Note that the USA 245 trajectory was situated some 125 km above that of the Crew Dragon. So to be clear, there was no danger of a collision. This is a safe distance.

click map to enlarge

 This is an animation of the close fly-by:

In fact, it could very well be that this close flyby was intentional, and that USA 245 was actually imaging the Crew Dragon at that moment.

USA 245 is a KH-11 electro-optical reconnaissance satellite: a satellite that resembles the Hubble Space Telescope and makes high resolution images of the earth surface (similar to this infamous one) with resolutions of 10 cm or better.

There have long been rumors, reported by amongst others NBC News, that KH-11 satellites were used to inspect the outside of Space Shuttles post-launch (e.g. that of the inaugural STS-1 flight) for tile damage. We also suspect that KH-11 satellites inspect X-37B's after launch, based on the odd jumps in launch times of the latter (see this analysis by Bob Christy).

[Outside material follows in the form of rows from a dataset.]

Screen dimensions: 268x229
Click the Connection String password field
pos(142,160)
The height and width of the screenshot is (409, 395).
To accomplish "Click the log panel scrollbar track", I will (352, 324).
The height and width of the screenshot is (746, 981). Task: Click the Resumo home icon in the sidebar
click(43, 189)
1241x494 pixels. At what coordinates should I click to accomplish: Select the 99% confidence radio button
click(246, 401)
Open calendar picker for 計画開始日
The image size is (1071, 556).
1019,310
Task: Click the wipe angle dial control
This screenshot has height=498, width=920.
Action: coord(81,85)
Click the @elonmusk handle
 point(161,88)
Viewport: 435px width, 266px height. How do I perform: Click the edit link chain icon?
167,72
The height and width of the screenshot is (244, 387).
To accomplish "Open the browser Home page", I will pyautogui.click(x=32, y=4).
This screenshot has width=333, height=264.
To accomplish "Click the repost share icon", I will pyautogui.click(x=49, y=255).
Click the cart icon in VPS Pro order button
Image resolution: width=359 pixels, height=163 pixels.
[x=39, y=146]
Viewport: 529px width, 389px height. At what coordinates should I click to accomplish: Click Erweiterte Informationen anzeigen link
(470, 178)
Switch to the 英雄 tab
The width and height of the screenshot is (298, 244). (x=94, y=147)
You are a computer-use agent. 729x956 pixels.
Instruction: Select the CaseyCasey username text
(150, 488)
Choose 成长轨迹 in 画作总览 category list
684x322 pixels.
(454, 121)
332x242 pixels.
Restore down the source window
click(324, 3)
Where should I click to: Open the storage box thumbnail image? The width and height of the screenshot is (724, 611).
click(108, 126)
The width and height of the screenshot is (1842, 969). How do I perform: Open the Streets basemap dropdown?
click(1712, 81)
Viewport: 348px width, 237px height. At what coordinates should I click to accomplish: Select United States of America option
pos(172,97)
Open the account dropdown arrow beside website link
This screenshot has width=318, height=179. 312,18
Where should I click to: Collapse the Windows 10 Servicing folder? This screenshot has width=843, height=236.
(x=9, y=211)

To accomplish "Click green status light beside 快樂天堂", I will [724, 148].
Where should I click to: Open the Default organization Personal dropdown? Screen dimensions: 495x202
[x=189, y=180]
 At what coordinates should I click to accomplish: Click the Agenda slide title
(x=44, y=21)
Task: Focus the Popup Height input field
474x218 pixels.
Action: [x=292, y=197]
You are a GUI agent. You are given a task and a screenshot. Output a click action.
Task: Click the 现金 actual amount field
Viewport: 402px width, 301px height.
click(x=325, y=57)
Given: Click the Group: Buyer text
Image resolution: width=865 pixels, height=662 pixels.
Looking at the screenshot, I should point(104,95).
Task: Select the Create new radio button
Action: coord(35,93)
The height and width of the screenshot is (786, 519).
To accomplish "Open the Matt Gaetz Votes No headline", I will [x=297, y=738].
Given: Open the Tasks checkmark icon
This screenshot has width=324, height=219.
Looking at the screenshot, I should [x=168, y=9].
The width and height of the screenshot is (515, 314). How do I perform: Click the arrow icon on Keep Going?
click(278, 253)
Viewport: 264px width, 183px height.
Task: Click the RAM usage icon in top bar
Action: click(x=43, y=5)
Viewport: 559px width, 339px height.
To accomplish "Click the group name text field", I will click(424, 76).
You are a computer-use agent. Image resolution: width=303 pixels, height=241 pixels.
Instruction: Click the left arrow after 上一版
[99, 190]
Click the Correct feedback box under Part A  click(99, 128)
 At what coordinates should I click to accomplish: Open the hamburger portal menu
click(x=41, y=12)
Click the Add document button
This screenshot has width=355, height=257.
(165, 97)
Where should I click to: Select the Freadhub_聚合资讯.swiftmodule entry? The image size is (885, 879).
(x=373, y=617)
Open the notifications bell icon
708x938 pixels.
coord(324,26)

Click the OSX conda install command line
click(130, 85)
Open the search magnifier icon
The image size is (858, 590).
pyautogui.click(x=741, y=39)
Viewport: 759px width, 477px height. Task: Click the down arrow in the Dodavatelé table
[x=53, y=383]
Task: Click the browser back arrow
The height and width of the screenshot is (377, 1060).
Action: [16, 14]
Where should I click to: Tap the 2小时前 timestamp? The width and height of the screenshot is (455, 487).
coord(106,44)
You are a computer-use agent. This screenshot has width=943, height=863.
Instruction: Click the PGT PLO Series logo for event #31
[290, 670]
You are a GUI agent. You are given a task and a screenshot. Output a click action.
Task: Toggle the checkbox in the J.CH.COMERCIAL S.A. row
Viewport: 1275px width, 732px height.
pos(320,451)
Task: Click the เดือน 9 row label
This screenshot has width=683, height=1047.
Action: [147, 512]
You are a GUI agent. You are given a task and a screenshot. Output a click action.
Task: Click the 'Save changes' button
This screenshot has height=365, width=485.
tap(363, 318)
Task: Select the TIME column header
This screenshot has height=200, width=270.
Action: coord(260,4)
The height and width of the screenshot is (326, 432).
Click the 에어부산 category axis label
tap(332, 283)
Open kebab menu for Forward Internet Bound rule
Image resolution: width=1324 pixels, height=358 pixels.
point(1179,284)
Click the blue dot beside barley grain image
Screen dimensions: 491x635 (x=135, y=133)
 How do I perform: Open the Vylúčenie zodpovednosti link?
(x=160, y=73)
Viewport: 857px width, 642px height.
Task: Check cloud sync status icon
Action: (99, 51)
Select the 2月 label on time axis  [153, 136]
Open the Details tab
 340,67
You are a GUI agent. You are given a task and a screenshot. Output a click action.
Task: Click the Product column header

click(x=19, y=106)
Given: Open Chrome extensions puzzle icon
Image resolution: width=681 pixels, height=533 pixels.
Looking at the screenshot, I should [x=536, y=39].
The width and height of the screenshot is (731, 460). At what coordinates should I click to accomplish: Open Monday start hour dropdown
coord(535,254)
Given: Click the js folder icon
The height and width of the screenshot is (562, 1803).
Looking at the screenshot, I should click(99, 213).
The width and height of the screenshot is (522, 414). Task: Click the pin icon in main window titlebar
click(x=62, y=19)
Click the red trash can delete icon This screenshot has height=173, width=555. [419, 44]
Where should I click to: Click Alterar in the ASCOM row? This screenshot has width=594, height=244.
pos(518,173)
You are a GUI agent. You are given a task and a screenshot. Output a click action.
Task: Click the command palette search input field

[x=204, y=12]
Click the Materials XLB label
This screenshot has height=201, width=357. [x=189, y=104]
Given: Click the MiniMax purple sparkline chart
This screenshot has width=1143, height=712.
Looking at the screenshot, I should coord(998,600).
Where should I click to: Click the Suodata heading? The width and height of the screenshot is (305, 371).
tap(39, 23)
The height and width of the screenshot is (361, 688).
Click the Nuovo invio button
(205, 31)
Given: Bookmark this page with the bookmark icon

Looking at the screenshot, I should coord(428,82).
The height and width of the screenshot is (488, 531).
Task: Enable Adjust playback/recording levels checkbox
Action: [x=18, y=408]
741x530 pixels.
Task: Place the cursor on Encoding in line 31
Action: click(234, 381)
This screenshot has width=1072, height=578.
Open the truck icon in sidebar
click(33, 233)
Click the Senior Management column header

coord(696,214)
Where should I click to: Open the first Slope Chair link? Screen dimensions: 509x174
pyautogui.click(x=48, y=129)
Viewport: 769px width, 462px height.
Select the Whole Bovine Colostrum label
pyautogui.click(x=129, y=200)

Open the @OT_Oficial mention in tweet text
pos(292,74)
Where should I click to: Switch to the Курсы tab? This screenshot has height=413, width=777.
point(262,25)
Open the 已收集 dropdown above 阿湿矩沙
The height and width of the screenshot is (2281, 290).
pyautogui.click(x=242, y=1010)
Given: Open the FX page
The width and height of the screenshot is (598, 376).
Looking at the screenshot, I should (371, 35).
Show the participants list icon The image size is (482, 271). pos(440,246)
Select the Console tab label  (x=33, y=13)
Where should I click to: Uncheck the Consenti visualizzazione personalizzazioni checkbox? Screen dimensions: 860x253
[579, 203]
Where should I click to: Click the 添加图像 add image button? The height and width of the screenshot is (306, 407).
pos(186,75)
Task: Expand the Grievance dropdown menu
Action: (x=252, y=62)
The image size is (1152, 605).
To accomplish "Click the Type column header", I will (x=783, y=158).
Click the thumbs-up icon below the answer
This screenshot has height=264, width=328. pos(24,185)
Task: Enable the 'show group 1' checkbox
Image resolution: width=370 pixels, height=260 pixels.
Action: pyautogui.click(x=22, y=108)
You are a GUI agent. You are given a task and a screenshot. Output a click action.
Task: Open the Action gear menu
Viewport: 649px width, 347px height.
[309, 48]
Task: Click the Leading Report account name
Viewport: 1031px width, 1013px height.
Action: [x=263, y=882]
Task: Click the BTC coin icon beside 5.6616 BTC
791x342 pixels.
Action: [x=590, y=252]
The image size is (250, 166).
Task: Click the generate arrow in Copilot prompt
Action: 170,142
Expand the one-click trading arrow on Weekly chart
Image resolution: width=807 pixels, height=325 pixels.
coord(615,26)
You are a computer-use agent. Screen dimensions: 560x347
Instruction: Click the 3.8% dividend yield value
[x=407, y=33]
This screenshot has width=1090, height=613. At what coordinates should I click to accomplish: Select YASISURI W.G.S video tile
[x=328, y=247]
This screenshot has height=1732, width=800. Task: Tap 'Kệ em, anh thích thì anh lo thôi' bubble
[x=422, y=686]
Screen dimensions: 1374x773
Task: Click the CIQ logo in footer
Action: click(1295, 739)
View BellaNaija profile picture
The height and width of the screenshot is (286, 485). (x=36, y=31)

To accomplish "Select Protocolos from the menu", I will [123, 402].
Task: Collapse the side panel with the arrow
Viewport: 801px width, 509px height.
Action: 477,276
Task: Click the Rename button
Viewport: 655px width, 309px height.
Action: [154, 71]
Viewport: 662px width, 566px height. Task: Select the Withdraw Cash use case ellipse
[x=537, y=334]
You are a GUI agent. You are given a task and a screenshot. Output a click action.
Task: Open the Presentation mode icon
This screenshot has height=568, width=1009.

So there is a real possibility that this close flyby of the Crew Dragon by USA 245 was intentional, and used to image the spacecraft to see if it was not damaged and everything deployed as it should.

UPDATE 1 June 2020 13:50 UT:

I am retracting the notion of intentionality of this encounter. Both Michael Thompson and I have done an extended analysis of potential KH-11 encounters with the Crew Dragon, where we looked at potential encounters had the Crew Dragon launched on the original launch date of 27 May.

There appear to have been no particularly close encounters would the Crew Dragon have launched on May 27, which calls into question the intentionality of the encounter on May 30.

That said: it is still possible that imaging of the Crew Dragon took place, as of course this would have been a perfect opportunity. I guess we'll never know. Unless, as someone put it to me in private, tongue in cheeck: "if they put it in a briefing, maybe Trump will tweet about it!". 

The analysis also found a second close encounter for May 30, with the KH-11 satellite USA 224 (2011-002A), on 30 May 20:07:50 UT, some 45 minutes (half a revolution) after launch, with a nominal miss distance of 105 km. This however was a pass where the Crew Dragon was in Earth shadow, so not illuminated (which does not preclude infra-red imaging however). COLA output for this encounter:

DATE      UT          SSC   NAME    TARGET      KM 
5/30/2020 20:07:50.30 37348 USA 224 Crew Dragon 105.4

1 comment:

Phil said...

Hi Marco,

I imaged USA 245 during this pass from Manchester England. I've emailed you one of my images.